It is believed that she traveled to the Albany area in 1709 with her brother, Louis, where he served as an interpreter. That same year, while he was conducting Indians to trade in Albany, Louis was murdered, and Madame Montour was employed by New York Governor Robert Hunter to take his place.
Madame Montour remained in New York and, because of her knowledge of various European and Indian languages – English, German, Algonquin, and Iroquois, and French – she worked as an interpreter for the English colonies from that time on. In 1727, she was an interpreter at a council in Philadelphia. Her work was so valued by the authorities that she was paid the same as a man.
Although no date is recorded, Madame Montour married her second husband, an Oneida chief named Carondowanna. Madame Montour and Carondowanna then migrated to Otstuagy, now Montoursville, Pennsylvania. Her second husband was killed in the Carolinas in a battle with the Catawba in the spring of 1729.
From the time of her second husband's death, until her death in the late 1740s, Madame Montour was recognized as a great leader of her people in the West Branch Susquehanna River Valley.
Madame Montour's village, Otstuagy, became a vitally important location during the settlement of what is now Montoursville. Her village, at the mouth of Loyalsock Creek on the West Branch Susquehanna River, was an important stopping point for the Moravian missionaries, who were spreading the gospel throughout the wilderness of Pennsylvania during the 1740s.
Madame Montour was known to be a friend to the British, and welcomed the white men who were beginning to migrate into the West Branch Susquehanna River Valley. She also had a great amount of influence with the various Indian tribes who were feeling the pressure of colonial expansion. Madame Montour remained loyal to the British despite several attempts by the French to bring her over to their side.
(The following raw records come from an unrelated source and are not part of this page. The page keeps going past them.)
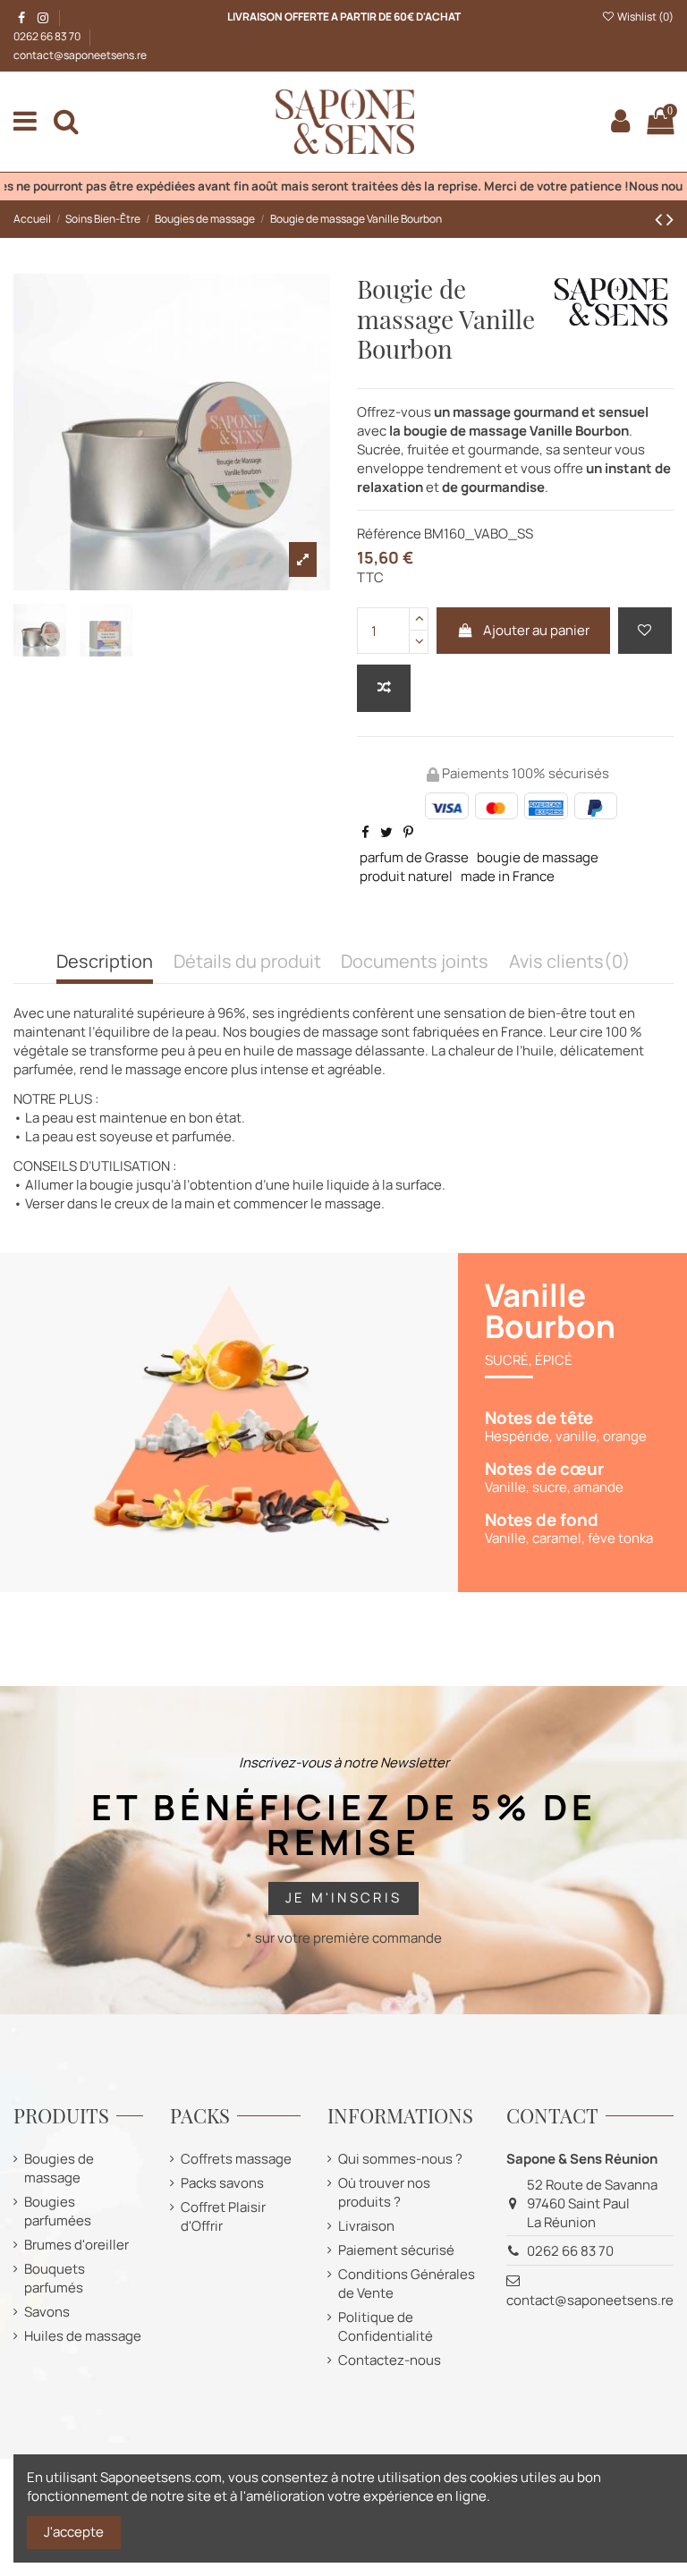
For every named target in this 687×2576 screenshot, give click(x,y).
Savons (47, 2311)
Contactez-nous (389, 2360)
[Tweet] (386, 832)
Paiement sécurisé (396, 2250)
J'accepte (74, 2531)
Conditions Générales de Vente (406, 2283)
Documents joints (414, 962)
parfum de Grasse (414, 857)
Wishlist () (644, 16)
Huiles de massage (82, 2335)
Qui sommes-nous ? (400, 2158)
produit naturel (406, 876)
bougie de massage (537, 857)
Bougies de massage (59, 2168)
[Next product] (670, 219)
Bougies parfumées (57, 2211)
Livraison (366, 2225)
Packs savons (222, 2183)
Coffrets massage (236, 2158)
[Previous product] (660, 219)
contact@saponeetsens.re (80, 55)
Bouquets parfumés (54, 2278)
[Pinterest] (408, 832)
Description (104, 962)
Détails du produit (247, 962)
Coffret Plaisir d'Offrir (223, 2216)
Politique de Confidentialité (385, 2326)
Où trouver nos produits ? (384, 2192)
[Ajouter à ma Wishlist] (645, 631)
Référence (389, 533)
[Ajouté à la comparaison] (384, 688)
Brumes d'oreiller (76, 2244)
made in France (508, 876)
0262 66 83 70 (47, 36)
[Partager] (365, 832)
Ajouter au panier (536, 630)
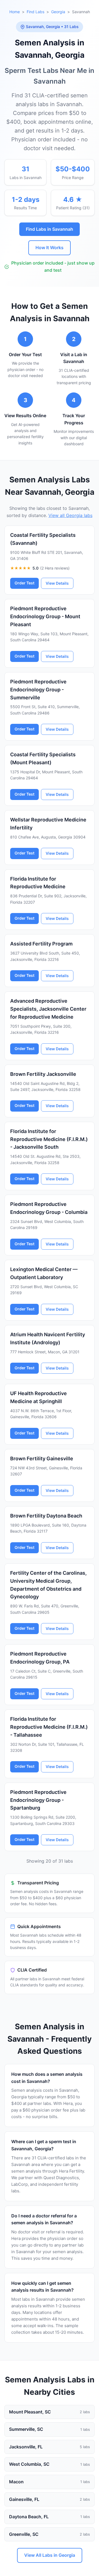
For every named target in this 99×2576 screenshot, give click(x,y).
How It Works (49, 247)
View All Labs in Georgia (49, 2555)
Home (14, 11)
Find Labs (35, 11)
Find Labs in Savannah (49, 229)
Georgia (58, 11)
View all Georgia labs (70, 515)
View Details (57, 583)
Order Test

Elizabeth Catherine Montour was the mother of three children. Her son, Louis, served as an interpreter during the French and Indian War, and was killed during the war. Her daughter, Margaret, later to be known as "French Margaret" went on to become the leader of "French Margaret's Town," an Indian settlement at the mouth of Lycoming Creek, just a few miles up the West Branch Susquehanna River from Montoursville.
Interviewed in 1744, at the age of 77, Witham Marshe wrote of Madame Montour: "She has been a handsome woman, genteel and of polite address."
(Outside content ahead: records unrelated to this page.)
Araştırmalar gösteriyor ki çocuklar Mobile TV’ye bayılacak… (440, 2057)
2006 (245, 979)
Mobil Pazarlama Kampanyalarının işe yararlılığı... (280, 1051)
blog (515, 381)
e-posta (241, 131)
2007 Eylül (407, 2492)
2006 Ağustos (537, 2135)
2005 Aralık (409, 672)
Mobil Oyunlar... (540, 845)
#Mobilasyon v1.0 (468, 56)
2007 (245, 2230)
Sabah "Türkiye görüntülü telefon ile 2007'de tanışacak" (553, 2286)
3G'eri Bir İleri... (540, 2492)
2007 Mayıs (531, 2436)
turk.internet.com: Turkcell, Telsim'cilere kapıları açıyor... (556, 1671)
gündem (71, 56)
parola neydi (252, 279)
Madame Elizabeth Catherine Montour died in the late 1740s, and her son Andrew took over leadership of Otstuagy.
Catherine's son Andrew Montour was one of the most important interpreters and negotiators in the Virginia and Pennsylvania backcountry in the 1750s and 1760s. Andrew inherited his mother’s gift for languages. He spoke French, English, Lenape, Shawnee, and the Iroquoian language.
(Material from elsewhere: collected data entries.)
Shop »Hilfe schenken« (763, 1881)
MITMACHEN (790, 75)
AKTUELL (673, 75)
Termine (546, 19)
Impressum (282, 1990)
Comfortable with both Native Americans and Europeans, he made a good living as a translator for both settlers and local tribes. So strong was his influence with tribes in the Ohio River Valley that the French put a bounty on his head. Montour was murdered by a Seneca Indian in 1772.
He was granted 880 acres of land by the Province of Pennsylvania in the Montoursville area. He was appointed as a captain in George Washington's Army at Fort Necessity during the French and Indian War.